女子说出口的声音怯怯,恍惚着叫人不清楚刚才那叉着腰凶神恶煞嘲讽人的小姑娘去哪儿了。
“景玉自是盼着阿月前来,替我辨明辨明方向了。”
男人白皙的手指勾住桓月的小拇指,垂着眼平平静静的模样,好像自己真的一无所知一般。
听人这话,他便是不打算说实话了。不知为何,桓月也越发难受了起来,心中烈烈地狠抽着。
比起和他重复温存着虚假的情话,她在意更多的是宋景玉的心,那颗让人难以捉摸的心,偏偏让人离不远又走不近。
女子耷拉着脑袋,眼也有些酸涩得紧,她强忍着心下的不适才缓过劲来,声音带着些许执拗。
“你不说便算了,我自己去寻。”
宋景玉闻言顿了顿,看着眼前像无头苍蝇一样在屋内乱转的女子,他眸中幽深一片,带着些许不明的审视,许久后,男人忽开口道。
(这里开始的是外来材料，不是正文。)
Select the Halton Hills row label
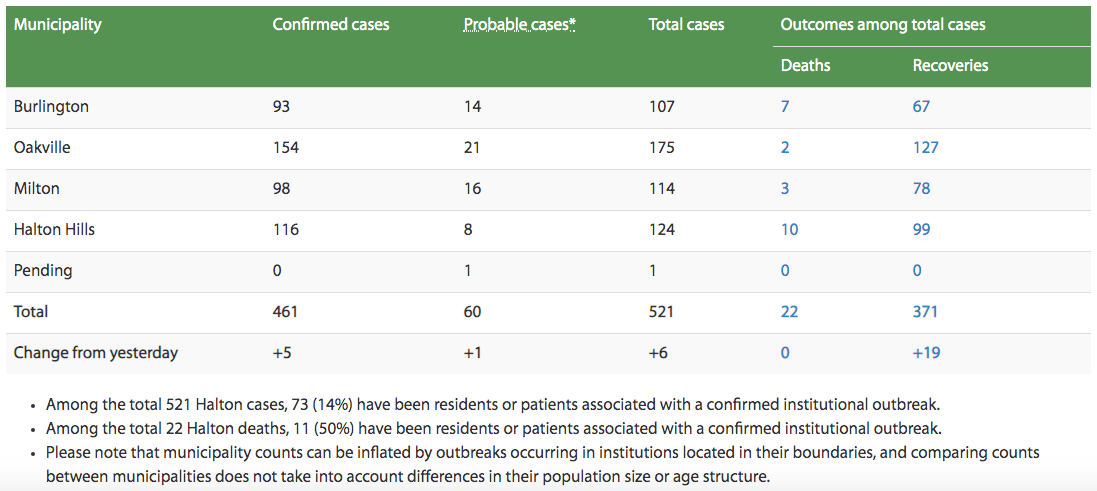 (x=54, y=230)
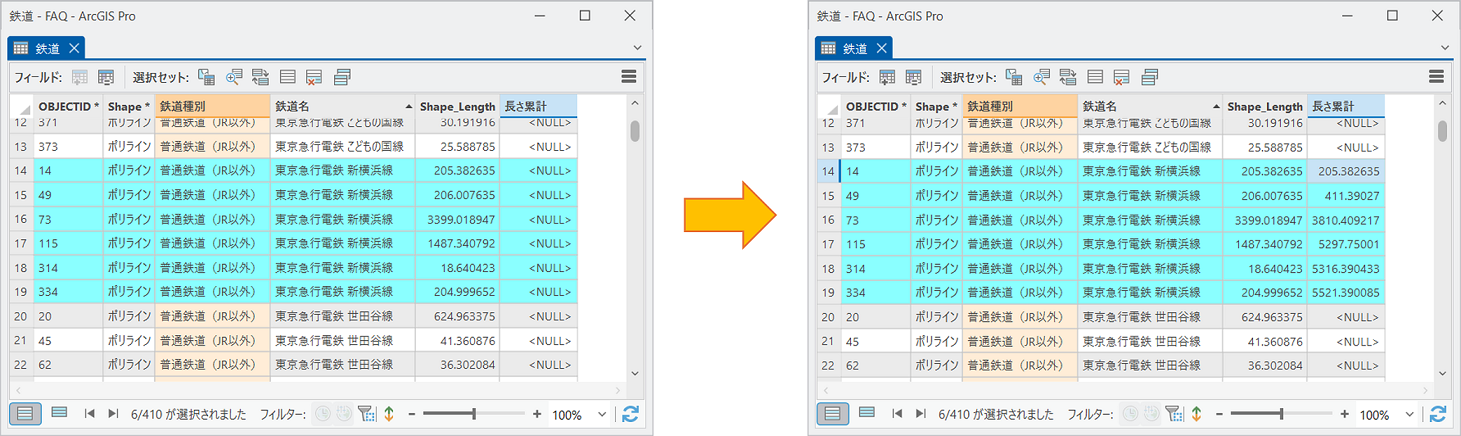Click Calculate Field icon in left window

click(x=106, y=77)

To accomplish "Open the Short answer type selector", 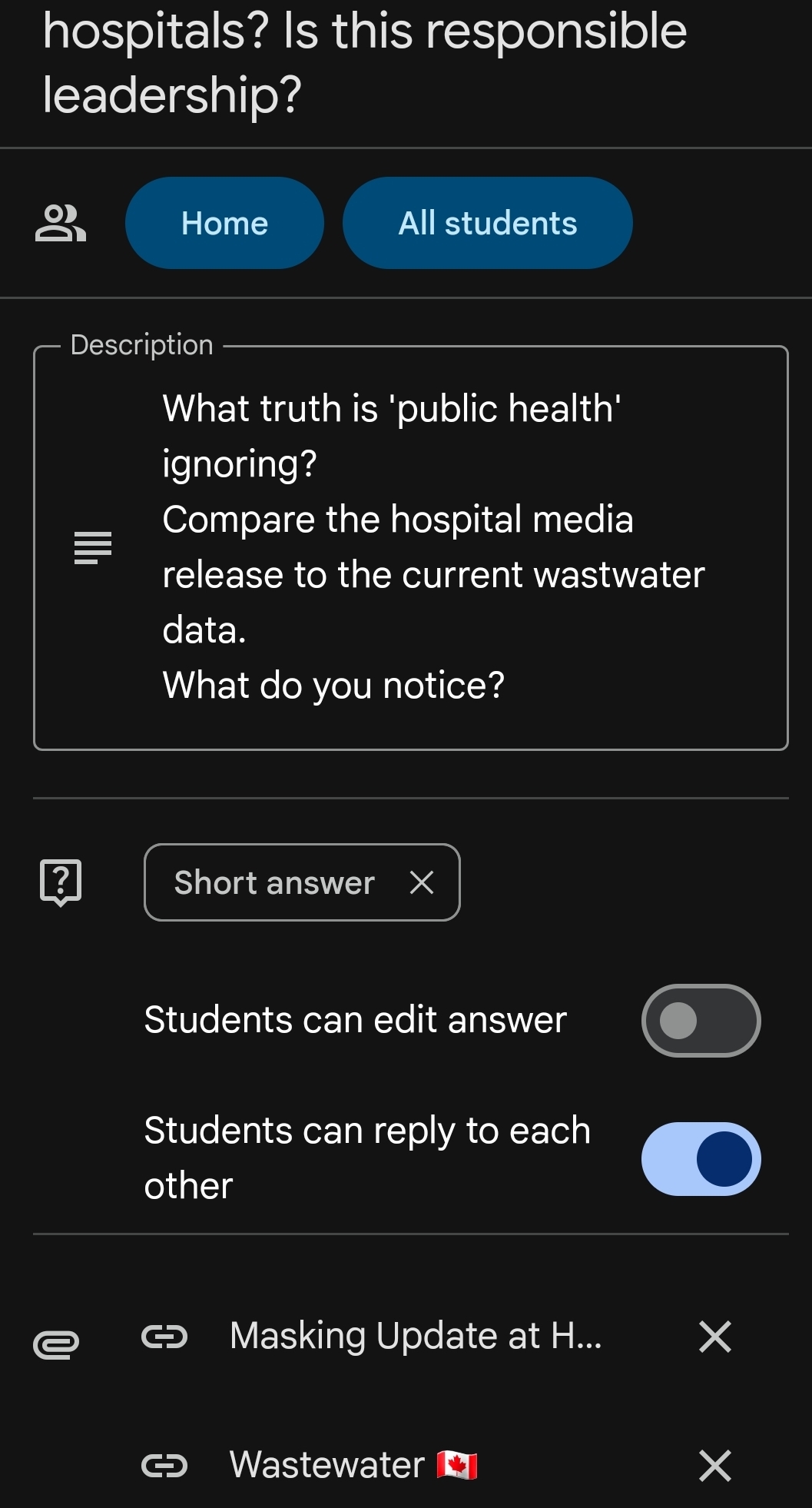I will (x=274, y=882).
“我来时,火盆内的信件早已燃灭,想来那任云直是早就打点好了一切。”
“又或者,是谁提前告诉了他…”
桓月眼睫微微一眨,没听出宋景玉口中的言外之意,只拉了拉自己松垮垮的衣襟,就直往桌角边的火盆中探头去瞧,倒确实是有焚烧过什么东西的样子。
随即女子不再犹豫,伸手拿起一旁的火钳就要拨开灰烬瞧瞧,或许内里还留有什么未烧尽的纸片。
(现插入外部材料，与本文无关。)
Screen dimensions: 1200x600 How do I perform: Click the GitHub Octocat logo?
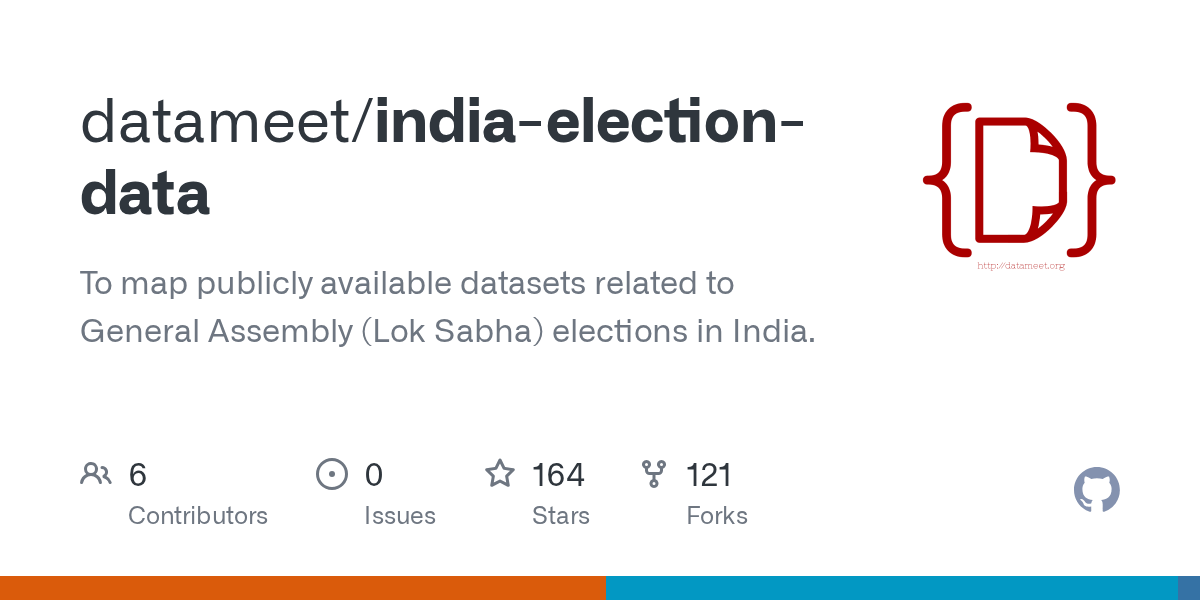pyautogui.click(x=1097, y=490)
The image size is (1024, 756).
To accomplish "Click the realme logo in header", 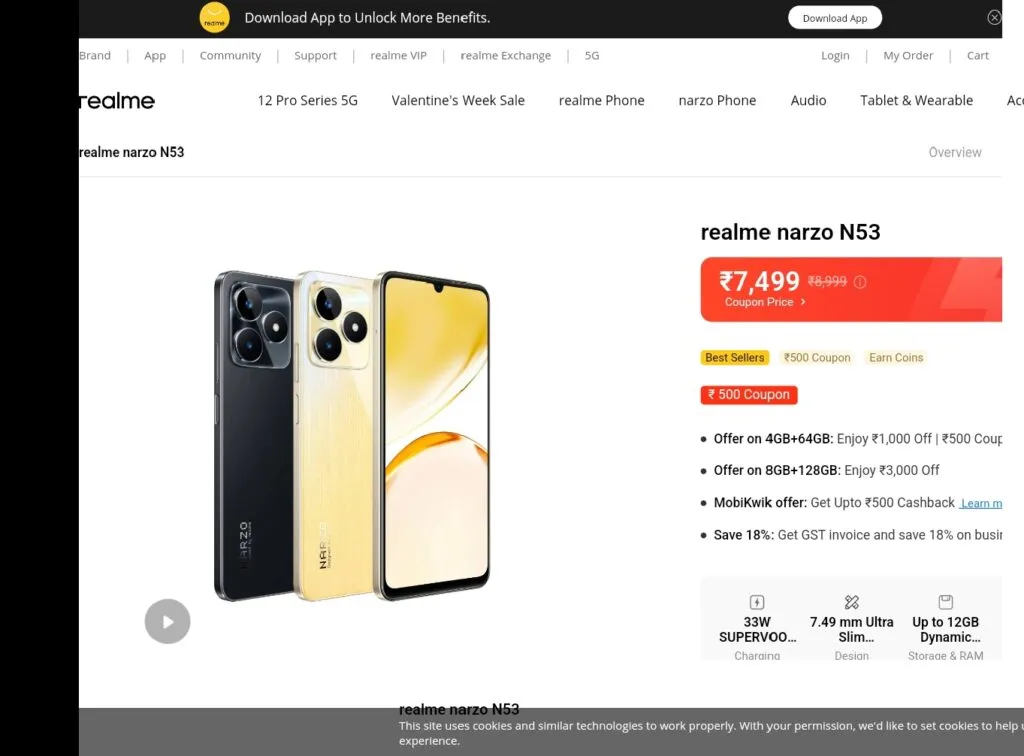I will tap(117, 101).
还不待人仔细翻动查看,她便被身后的男子一把拽开退后了大半步。桓月不察这一出,双肩抵在了书架上震了震,素白的脸上又扑了满面的灰尘。
与此同时,火盆里恰好突然发出一声极响的爆裂声。吓得女子连连后退,说什么也再不敢近前半分。
“这是什么东西?”
她离远了些,错愕着出声问了一句,手还心有余悸地拍了拍胸膛,怕是再晚上一分,自己这一双眼也算是不能要了。
“火石。”
宋景玉将桓月护在身后,又走近看了一眼火盆中的痕迹,良久之后才轻轻说道。
“这是一种极为罕见的火石。即使是靠着火炭中残存的余温也能轻易将它引燃,故而它常常被用来防备那些有心之人。”
“有心之人?”
桓月默默在心中想了一阵,这说的不就是他们俩吗?一个两个都傻傻的,中了旁人的圈套。
还不待她想再问问宋景玉怎么对这些事如此清楚的时候,门外就响起了定定踏地的脚步声,由远及近的,很快就在耳畔边响起。
下一秒,只听见砰的一声疾响,书房外的门被人一脚踹开,几个身穿盔甲的侍卫走了进来。